6. "O Dio, mio re, voglio esaltarti" (Sal 144, 1). Questa esclamazione del Salmo responsoriale riflette tutta l'esistenza di Madre María Pilar Izquierdo, fondatrice dell'Opera Missionaria di Gesù e Maria:  Lodare Dio e compiere in tutto la sua volontà. La sua breve vita, di soli 39 anni, si può riassumere affermando che volle lodare Dio, offrendogli il suo amore e il suo sacrificio. La sua vita fu segnata da una continua sofferenza, e non solo fisicamente, e fece tutto per amore di Colui che ci amò per primo e soffrì per la salvezza di tutti.
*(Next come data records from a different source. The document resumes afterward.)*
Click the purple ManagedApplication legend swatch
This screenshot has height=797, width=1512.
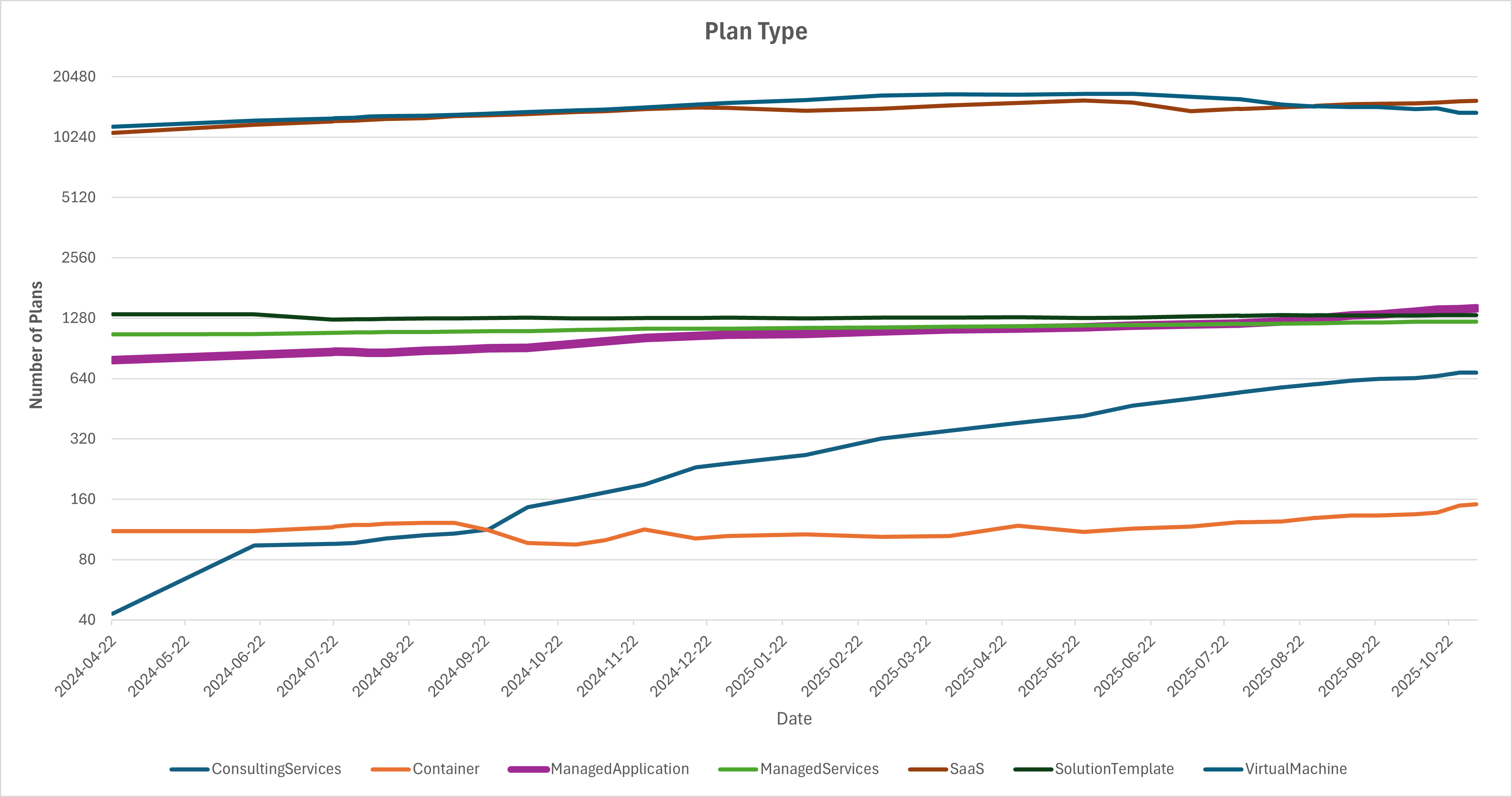pyautogui.click(x=528, y=769)
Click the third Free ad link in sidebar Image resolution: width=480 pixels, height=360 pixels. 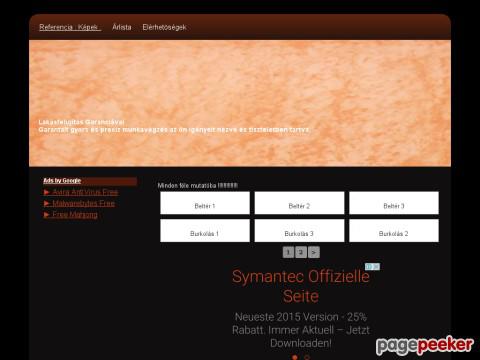tap(75, 215)
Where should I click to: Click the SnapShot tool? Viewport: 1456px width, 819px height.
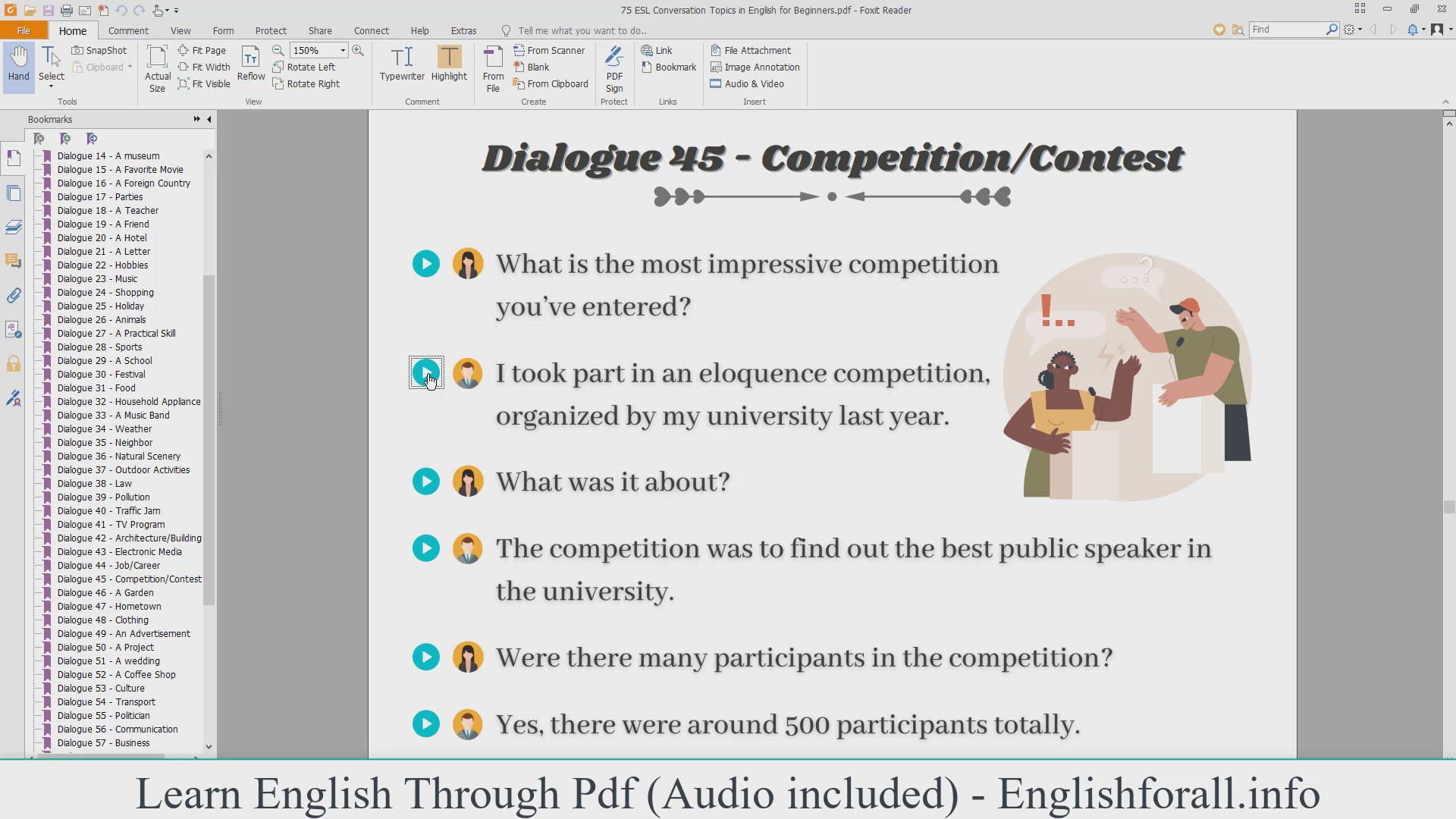pos(99,50)
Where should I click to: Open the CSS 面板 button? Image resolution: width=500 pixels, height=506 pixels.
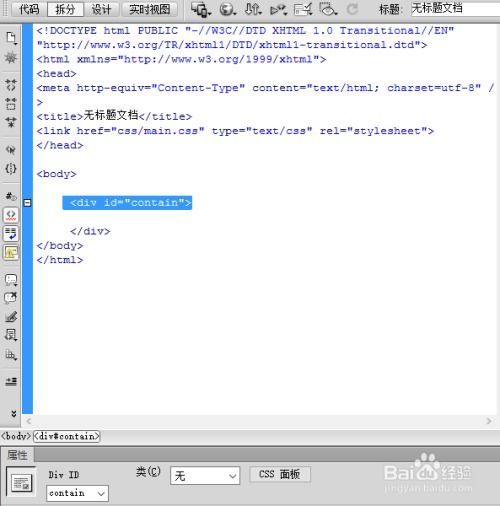tap(280, 474)
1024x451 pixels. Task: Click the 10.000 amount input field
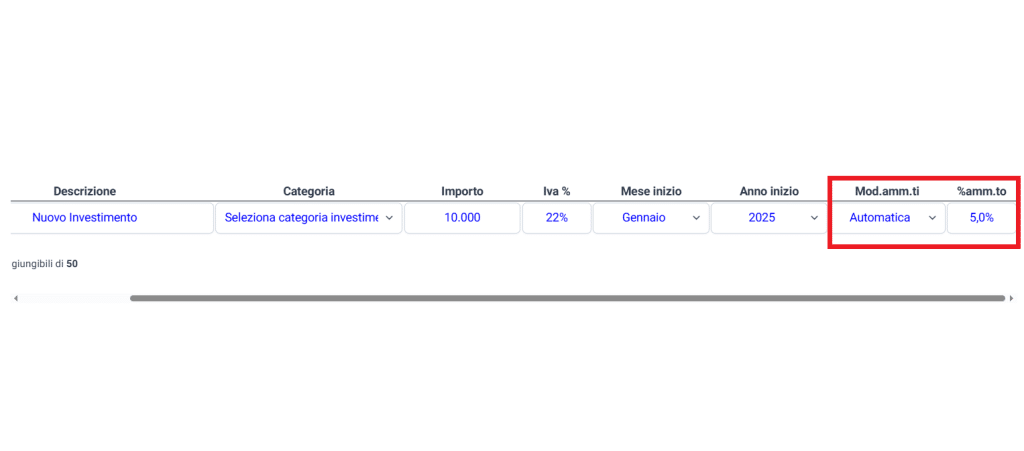462,218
L'amore verso Dio, la croce di Gesù e il prossimo bisognoso di aiuto materiale, fu la grande preoccupazione della nuova Beata. Fu consapevole della necessità di catechizzare con il Vangelo nei suburbi e di dare da mangiare agli affamati, per configurarsi a Cristo mediante le opere di misericordia. La sua ispirazione principale continua ad essere viva ancora oggi laddove è presente l'Opera Missionaria di Gesù e Maria, che svolge il proprio lavoro conformemente al suo spirito. Che il suo esempio di vita abnegata e generosa aiuti a impegnarsi sempre più nel servizio ai bisognosi affinché il mondo attuale sia testimone della forza rinnovatrice del Vangelo di Cristo!

7. All'inizio di questa Eucaristia abbiamo riascoltato dal Libro della Sapienza il grande messaggio dell'eterno e incondizionato amore di Dio verso ogni creatura: "Tu ami tutte le cose esistenti e nulla disprezzi di quanto hai creato" (Sap 11, 24). Di questo fondamentale amore di Dio sono segno eloquente i nuovi Beati. Con il loro esempio e la loro potente intercessione proclamano, infatti, l'annuncio della salvezza offerta da Dio a tutti gli uomini in Cristo. Raccogliamone la testimonianza, servendo a nostra volta Dio "in modo lodevole e degno", così da camminare senza ostacoli verso i beni promessi (cfr Colletta). Amen!